To wit, I notice the juxtaposition between these negative PMI surveys and positive rail data here in the US. The Association of American Railroads (AAR) reports Rail Traffic on a weekly basis. I always transmit the AAR report in my Top Newsstuffs, because it’s a generally unknown, untracked, comprehensive appraisal of economic conditions.

AAR’s data showed a deceleration through much of 2q12. Then, in the weeks of June 18-26, I observed:

Noticing the pickup in rail traffic lately. Railroad stocks had been strengthening too–before the FOMC’s OT2-lite announcement underwhelmed the broad market and a class action collusion suit derailed the sector. The bullish slant of railroads opposes the sequential decline in trucking activity, although both are posting gains y/y.

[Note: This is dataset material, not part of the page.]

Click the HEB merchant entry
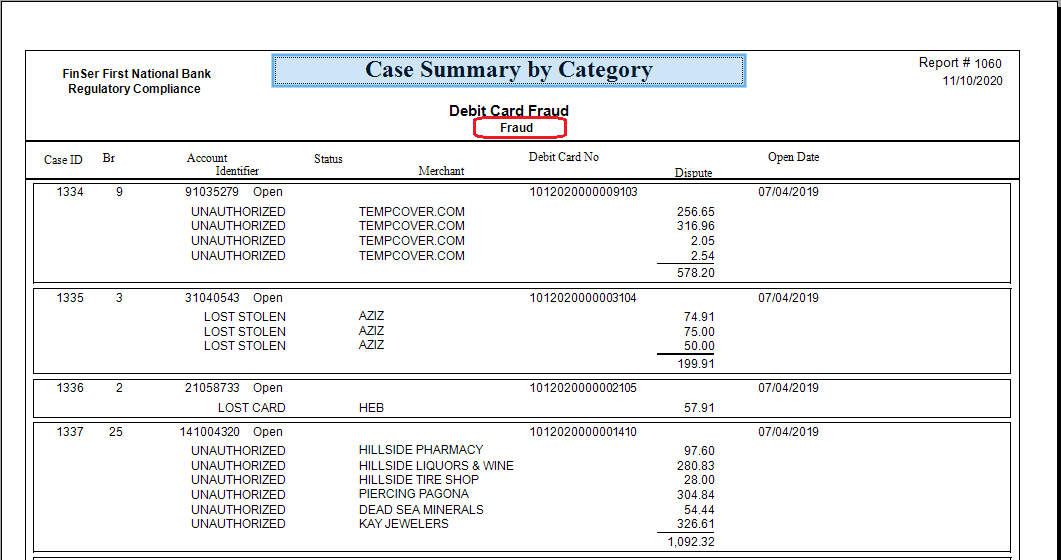point(371,408)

As I noted at that time, the rail data were “still mixed, but [are showing] continued improvement,” because up until that week, growth wasn’t even broadly negative—it had merely been decelerating on a y/y basis.

A key theme that exacerbated last year’s surge in energy prices was the disruption in the distribution mechanisms for energy supplies like oil (i.e. bottleneck in Cushing, OK). This has since been temporarily remedied, energy prices have collapsed, and the increased distribution of petroleum products has helped buoy railroads’ activity y/y.

As of last week’s AAR report, railroads have strung together some resurgent growth:


More important than this granular analysis of railroads is the juxtaposition noted above: the bullish reversal in rail traffic vs. the bearish reversal in manufacturing (PMI). Given the disparate readings from each, which is right about economic growth? who will prevail?

Well, first, it’s important to realize that all of this production data isn’t as objective as it may seem. Inventories, backlogs, weather, etc. can all tamper with the amount of time it takes for real economic growth to be realized vis a vis the growth in PMI or railtraffic. The stock market should theoretically pickup on burgeoning upstream activity as a sign of increased sentiment. I think it has, with SPX having bottomed on June 1.

All else being equal, railroad data are a higher-frequency report (weekly) than PMI (monthly). The slowdown in US PMI seems to reflect the aforementioned railroad deceleration, just on a lag. That’s to be expected, given the factor of time in production’s conversion cycle. Goods take time to move downstream. Demand is elastic, and management teams manage their costs proactively.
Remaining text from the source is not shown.